For a second, I just looked at him. Then I remembered to shut my mouth. At first, I wanted to demand how the hell he could possibly know my name, and then that thought got twisted up in bemusement at the fact that he still looked exactly the same.

My tongue tripped over itself, and all that came out was a strangled, "Wha — who — "
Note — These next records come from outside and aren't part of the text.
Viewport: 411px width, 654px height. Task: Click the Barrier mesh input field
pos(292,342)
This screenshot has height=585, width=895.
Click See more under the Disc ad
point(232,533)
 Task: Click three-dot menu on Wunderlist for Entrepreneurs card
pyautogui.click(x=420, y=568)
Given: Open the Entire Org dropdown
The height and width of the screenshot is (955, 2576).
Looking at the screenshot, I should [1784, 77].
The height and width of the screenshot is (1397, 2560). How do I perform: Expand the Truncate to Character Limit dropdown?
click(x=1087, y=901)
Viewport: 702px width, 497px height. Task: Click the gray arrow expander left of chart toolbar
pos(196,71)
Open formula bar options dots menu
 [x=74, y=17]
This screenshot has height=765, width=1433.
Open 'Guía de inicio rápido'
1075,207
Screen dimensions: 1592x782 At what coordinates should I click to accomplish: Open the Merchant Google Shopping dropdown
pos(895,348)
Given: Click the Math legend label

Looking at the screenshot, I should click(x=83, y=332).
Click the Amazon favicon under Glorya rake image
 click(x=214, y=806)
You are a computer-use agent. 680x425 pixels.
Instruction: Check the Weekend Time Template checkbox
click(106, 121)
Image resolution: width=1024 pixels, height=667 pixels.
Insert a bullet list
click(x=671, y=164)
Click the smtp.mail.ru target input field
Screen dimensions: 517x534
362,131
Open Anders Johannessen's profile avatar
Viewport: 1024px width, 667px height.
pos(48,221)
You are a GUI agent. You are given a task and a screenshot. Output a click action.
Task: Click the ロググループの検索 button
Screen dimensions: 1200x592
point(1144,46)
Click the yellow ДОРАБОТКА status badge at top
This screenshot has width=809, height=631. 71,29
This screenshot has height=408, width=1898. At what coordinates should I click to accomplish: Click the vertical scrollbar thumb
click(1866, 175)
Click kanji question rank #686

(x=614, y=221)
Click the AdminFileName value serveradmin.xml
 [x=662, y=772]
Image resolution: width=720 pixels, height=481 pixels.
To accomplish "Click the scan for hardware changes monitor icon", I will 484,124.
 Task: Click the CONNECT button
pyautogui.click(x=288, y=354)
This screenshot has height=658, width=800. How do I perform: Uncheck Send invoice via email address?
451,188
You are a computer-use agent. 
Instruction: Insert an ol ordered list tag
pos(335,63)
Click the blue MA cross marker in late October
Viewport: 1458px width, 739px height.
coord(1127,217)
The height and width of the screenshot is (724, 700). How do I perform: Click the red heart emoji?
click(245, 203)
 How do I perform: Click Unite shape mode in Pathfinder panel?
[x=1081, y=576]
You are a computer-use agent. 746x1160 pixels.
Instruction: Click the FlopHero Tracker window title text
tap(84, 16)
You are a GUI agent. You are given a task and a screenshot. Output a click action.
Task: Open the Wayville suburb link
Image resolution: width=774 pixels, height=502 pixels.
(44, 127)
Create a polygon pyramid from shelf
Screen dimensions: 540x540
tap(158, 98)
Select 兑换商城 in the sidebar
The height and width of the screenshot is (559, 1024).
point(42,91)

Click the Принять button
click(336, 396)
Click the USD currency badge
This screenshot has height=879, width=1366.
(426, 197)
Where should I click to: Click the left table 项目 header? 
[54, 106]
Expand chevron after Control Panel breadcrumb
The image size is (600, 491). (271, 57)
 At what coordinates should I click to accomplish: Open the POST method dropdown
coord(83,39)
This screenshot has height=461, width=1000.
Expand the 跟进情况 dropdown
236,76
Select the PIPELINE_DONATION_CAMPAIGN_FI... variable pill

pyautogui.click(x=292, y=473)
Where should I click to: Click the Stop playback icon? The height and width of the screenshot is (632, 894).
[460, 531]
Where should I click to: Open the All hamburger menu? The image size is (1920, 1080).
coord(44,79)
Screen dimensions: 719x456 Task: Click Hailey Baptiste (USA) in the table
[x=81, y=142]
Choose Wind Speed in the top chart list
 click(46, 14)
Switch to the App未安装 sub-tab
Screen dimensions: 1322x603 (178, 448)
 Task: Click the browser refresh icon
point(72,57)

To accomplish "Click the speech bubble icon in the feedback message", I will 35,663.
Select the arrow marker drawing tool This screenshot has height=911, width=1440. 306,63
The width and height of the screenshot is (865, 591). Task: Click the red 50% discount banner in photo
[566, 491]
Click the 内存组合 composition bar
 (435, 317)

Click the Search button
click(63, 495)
Again that smile. "Call me Luke."

If someone asked you to "call" them something, then you could be pretty damn sure it wasn't their real name. I clutched my Victoria's Secret shopping bag against my chest like a shield and tried to gather whatever shreds of my dignity might be left. Not knowing what else to say, I asked, "I've seen you before, haven't I?"

"Perhaps."

Perhaps? my brain echoed. Who says "perhaps" these days? "I know I saw you," I said firmly. "About seven years ago, on the campus at UCLA. Or maybe we should go a little farther back than that...say, to my eighth-grade graduation?"

"You are observant, aren't you, Christa?" He glanced around us, at the people hurrying in and out of the various shops and restaurants. "Not a very private place for a conversation, is it?"

I narrowed my eyes at him. "Why would we need to have a private conversation?"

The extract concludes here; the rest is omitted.